§ **USANDO AS INFORMAÇÕES**:
1. No texto sobre o Parlamento Nacional, liste todas as áreas que aparecem no nome da segunda comissão por onde o projeto deverá passar.
2. Transcreva, sem mudar nada, todo o trecho do texto sobre o Parlamento Nacional que vai desde "Num jovem país" até "meados de Outubro.".

§ **TEXTO DO EXERCÍCIO**:
__________________________________________________

Num jovem país onde se tem mostrado necessário combater o crime organizado e a corrupção, que ameaçam minar as estruturas estatais, deputados das nove formações representadas no Parlamento Nacional apresentaram ontem este projecto, que na segunda-feira vai baixar à Comissão de Economia e Finanças. Depois, também deverá passar pela Comissão de Assuntos Constitucionais, Justiça, Administração Pública, Governo Local e Legislação do Governo, esperando-se que possa ser aprovado em plenário até meados de Outubro.
O antigo primeiro-ministro Estanislau da Silva, deputado da Fretilin, e o antigo candidato presidencial Manuel Tilman, secretário-geral do partido monárquico Klibur Oan Timor Asuwain (KOTA), foram os dois primeiros signatários, de um conjunto de 10 deputados que apresentaram esta medida contra um dos problemas que afecta Timor-Leste, independente desde 2002.

__________________________________________________

§ **REGISTROS**:

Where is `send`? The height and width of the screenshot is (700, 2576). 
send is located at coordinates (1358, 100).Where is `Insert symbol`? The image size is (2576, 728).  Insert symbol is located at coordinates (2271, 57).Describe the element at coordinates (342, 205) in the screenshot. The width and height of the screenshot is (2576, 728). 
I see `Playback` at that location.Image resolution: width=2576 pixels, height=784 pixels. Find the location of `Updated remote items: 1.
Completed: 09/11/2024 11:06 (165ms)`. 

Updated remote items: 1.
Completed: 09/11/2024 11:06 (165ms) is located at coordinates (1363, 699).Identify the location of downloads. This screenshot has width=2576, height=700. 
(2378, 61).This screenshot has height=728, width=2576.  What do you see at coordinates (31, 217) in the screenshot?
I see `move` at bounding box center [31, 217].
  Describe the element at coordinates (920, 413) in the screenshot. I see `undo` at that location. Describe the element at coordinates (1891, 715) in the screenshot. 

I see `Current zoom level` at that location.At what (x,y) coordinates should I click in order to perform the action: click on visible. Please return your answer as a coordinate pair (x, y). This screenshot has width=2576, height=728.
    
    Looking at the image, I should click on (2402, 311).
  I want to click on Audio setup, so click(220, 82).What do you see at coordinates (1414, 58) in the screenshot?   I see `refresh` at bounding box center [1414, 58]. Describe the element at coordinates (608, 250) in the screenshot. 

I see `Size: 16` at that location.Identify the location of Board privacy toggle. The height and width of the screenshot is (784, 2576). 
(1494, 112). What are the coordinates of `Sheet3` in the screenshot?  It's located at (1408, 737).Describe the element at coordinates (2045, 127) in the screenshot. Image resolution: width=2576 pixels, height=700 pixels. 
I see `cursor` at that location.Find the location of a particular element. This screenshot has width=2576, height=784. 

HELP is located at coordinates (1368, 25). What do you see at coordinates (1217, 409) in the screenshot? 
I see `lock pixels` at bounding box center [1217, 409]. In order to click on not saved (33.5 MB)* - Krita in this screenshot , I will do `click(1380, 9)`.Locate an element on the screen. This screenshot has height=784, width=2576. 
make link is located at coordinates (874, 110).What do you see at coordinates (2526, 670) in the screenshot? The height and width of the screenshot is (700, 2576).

__________________________________________________

§ **RESPOSTAS POR ITEM**:
1. Assuntos Constitucionais; Justiça; Administração Pública; Governo Local; Legislação do Governo

2.
Num jovem país onde se tem mostrado necessário combater o crime organizado e a corrupção, que ameaçam minar as estruturas estatais, deputados das nove formações representadas no Parlamento Nacional apresentaram ontem este projecto, que na segunda-feira vai baixar à Comissão de Economia e Finanças. Depois, também deverá passar pela Comissão de Assuntos Constitucionais, Justiça, Administração Pública, Governo Local e Legislação do Governo, esperando-se que possa ser aprovado em plenário até meados de Outubro.